As the world’s shift away from fossil fuels gains momentum, the major role hydrogen will play has become increasingly clear, with it expected to supply 20% of energy in a 2050 net zero global economy.
It is widely recognised green hydrogen will be essential for decarbonising the hard to abate sectors – such as heavy transport, steelmaking, and chemicals, which cannot be decarbonised through electrification alone.
It is no longer a matter of if, but how quickly, widespread adoption of green hydrogen will take place. The timeframe for deployment will largely be determined by when green hydrogen reaches the inflection point – the point at which green hydrogen becomes cost-competitive with incumbent fuels. Speed is of the essence – both for addressing the global climate crisis and for ensuring Australia does not get left behind as the world gets on with the business of decarbonisation.
Grants aimed at reducing capital costs have been instrumental in getting Australia’s first green hydrogen projects off the ground, and this will continue to be the case in the industry’s early years.
But the inflection point for green hydrogen is unlikely to be reached in the required timeframe simply by providing capital support. What’s needed is a comprehensive suite of policies that provide opex support alongside traditional grants, and that stimulate demand as well as support supply. Policies that lower the cost of using green hydrogen in particular can stimulate the demand side, ensuring hydrogen suppliers have customers to sell to.
The European Commission recently announced the REPowerEU Plan in response to the energy market disruption caused by Russia’s invasion of Ukraine. The Plan includes an ambitious 2030 target of 10 million tonnes per annum (p.a.) of green hydrogen production in Europe, matched by 10 million tonnes p.a. of green hydrogen imports.
Importantly, the EU’s plan includes the roll-out of Carbon Contracts for Difference (CCfD) subsidies for green hydrogen. CCfDs incentivise industries to switch to green hydrogen by paying end-users a guaranteed amount for avoiding CO2 emissions. The UK also intends to introduce a contract for difference (CfD) scheme. Though slightly different in their architecture, both the EU and UK’s CfD policies have the common aim of allowing green hydrogen to be available to end-users at the same cost as incumbent fuels.
Similarly, the German government has supported and funded the H2 Global Mechanism to compensate end-users for the difference between supply prices for green hydrogen and demand prices. But the German policy takes things a step further, and provides a payment to hydrogen suppliers as well. Subsidies for suppliers and end-users are auction-based, and the architecture of the H2 Global Mechanism allows the policy to respond to decreasing price differences between green hydrogen and incumbent fuels, making it a cost-effective and dynamic support mechanism.
These new policies and the establishment of regulatory frameworks and standards, will undoubtedly accelerate the uptake of green hydrogen in Europe and the UK.
Closer to home, the New South Wales Government intends to drive rapid scaling up of the NSW green hydrogen industry through a well-articulated policy mix that underpins the NSW Hydrogen Strategy.

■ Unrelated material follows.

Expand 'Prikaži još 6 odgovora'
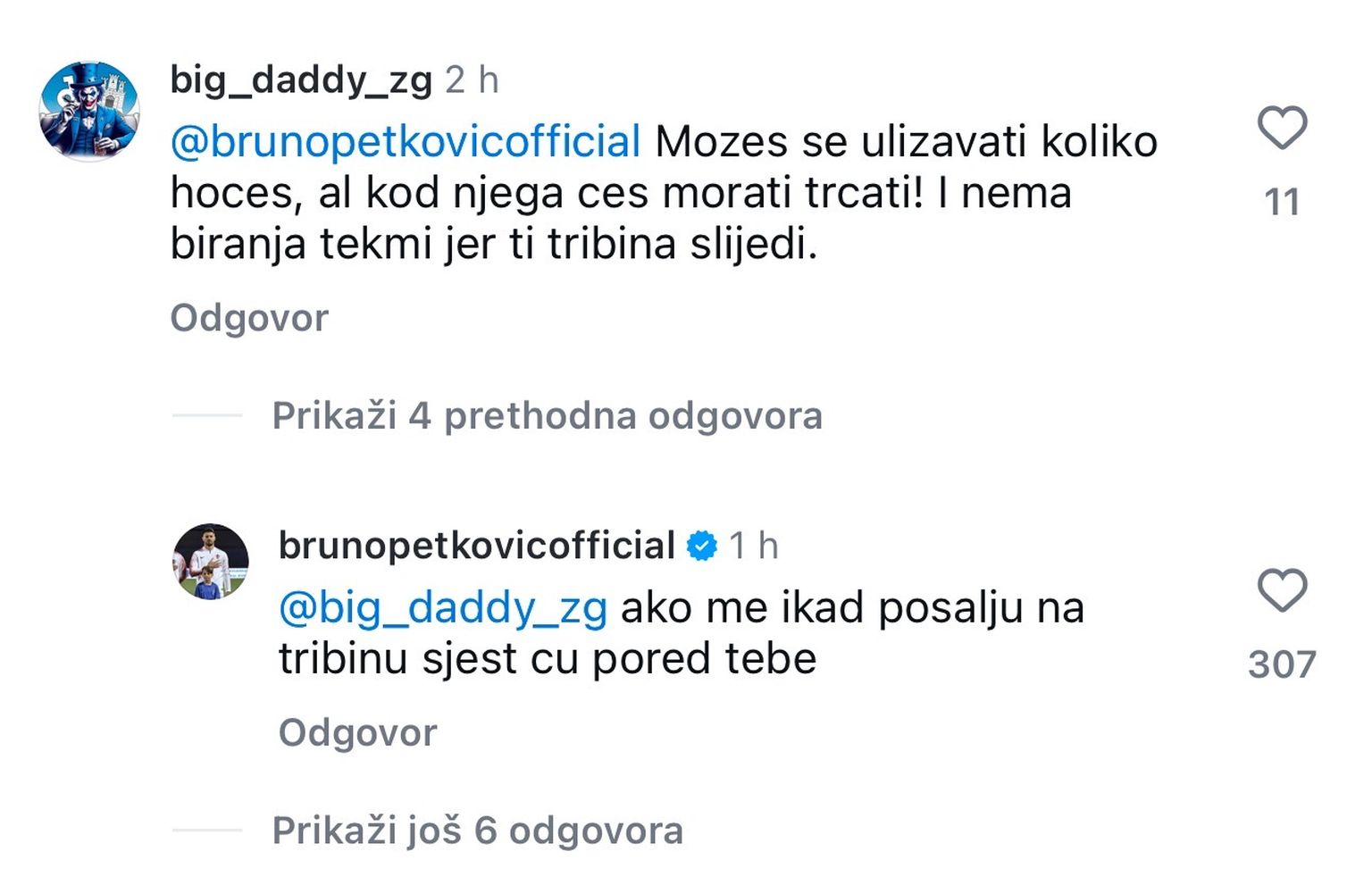Screen dimensions: 1372x885 [x=478, y=831]
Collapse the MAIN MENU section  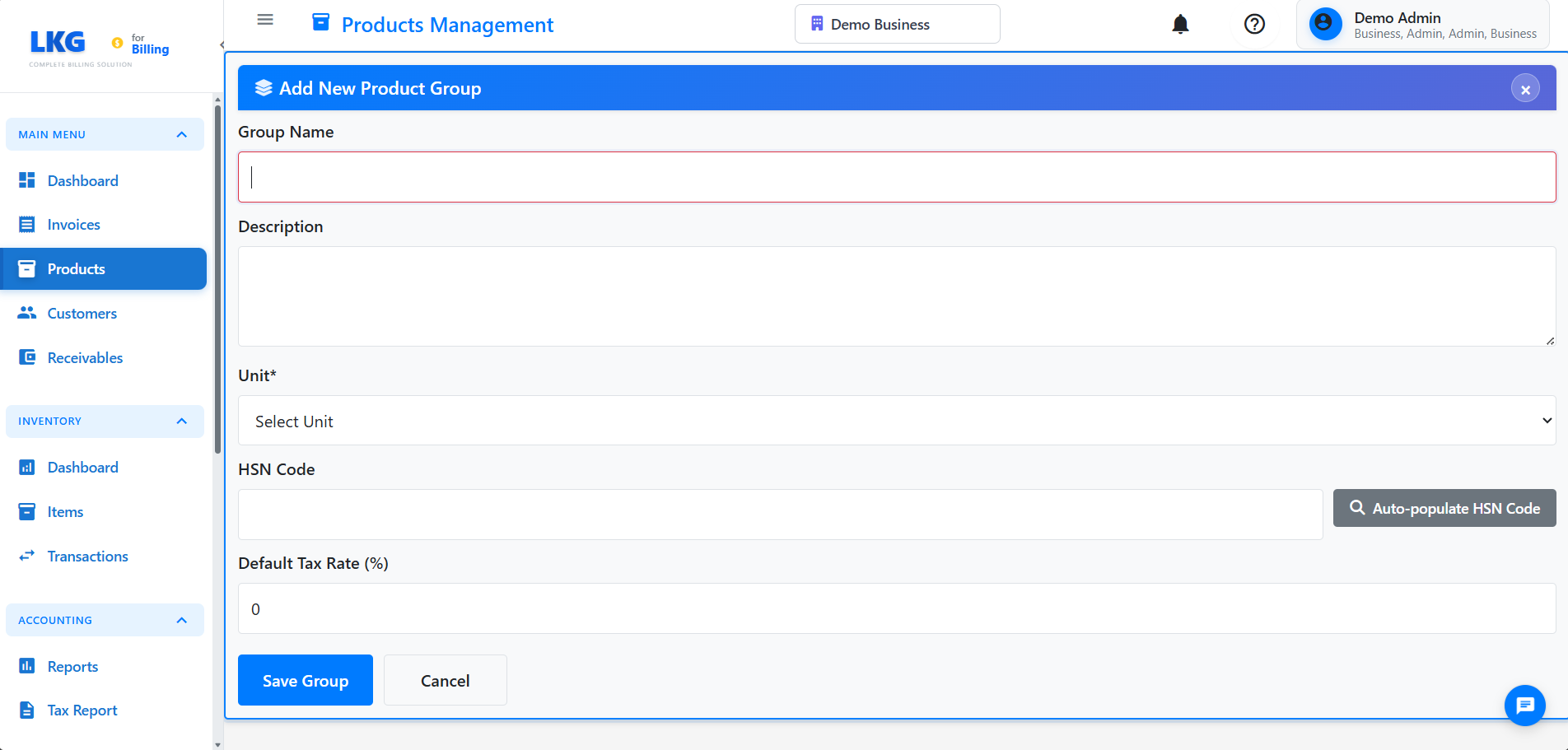pos(181,134)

The NSW Strategy includes:
• 110,000 tonne per annum green hydrogen production target by 2030
• 700 MW electrolyser capacity target by 2030
• Network concessions for electrolysers
• Electricity scheme exemptions for green hydrogen producers
• Support for high emitting industries to develop long-term transformative hydrogen projects
• A NSW Government fleet procurement target of 20% hydrogen vehicles by 2030.
Historically, governments have played an important role in creating and shaping new markets to accelerate technology adoption. Government policy will be essential in shaping global green hydrogen markets by setting targets, providing grants and subsidies, and through smart public procurement policies. Comprehensive and coherent policy suites will be vital in crowding in the private investment needed to turbocharge this emerging industry.
As Australia’s new government grapples with our own energy crisis amid a dire need to improve our action on climate change, there is a need to match our ambitions with policy action that will ensure the best outcome for Australia.
The current energy crisis has many and varied root causes, and fundamentally highlights the need for rethinking Australia’s policy toolkit to ensure a smooth energy transition – one that will pave a path for Australia’s future as a renewable energy powerhouse while maintaining energy reliability and affordability for all Australians.
Australia’s hydrogen industry is gearing up to become an era-defining multibillion dollar export industry, set to match the scale of our current fossil fuel exports. As exciting as this is, without policy support for local use cases, Australia’s green hydrogen industry will be driven largely by international policies stimulating demand overseas, with domestic opportunities being missed.
At Hysata, we’re focused on delivering the world’s most efficient, simple and reliable electrolyser, and in doing so making green hydrogen cost competitive with traditional fuels earlier than would otherwise be the case. This will help ensure that a minimum of government incentives is needed to get Australia’s green hydrogen industry off the ground.
With strong policy leadership from government, there is a unique opportunity in the early stages of this industry to build strong domestic demand whilst capitalising on the immense export potential of green hydrogen in Australia.
As Australia accelerates our transition to a net zero future, we must ensure Australian energy users also reap the economic and climate benefits of green hydrogen.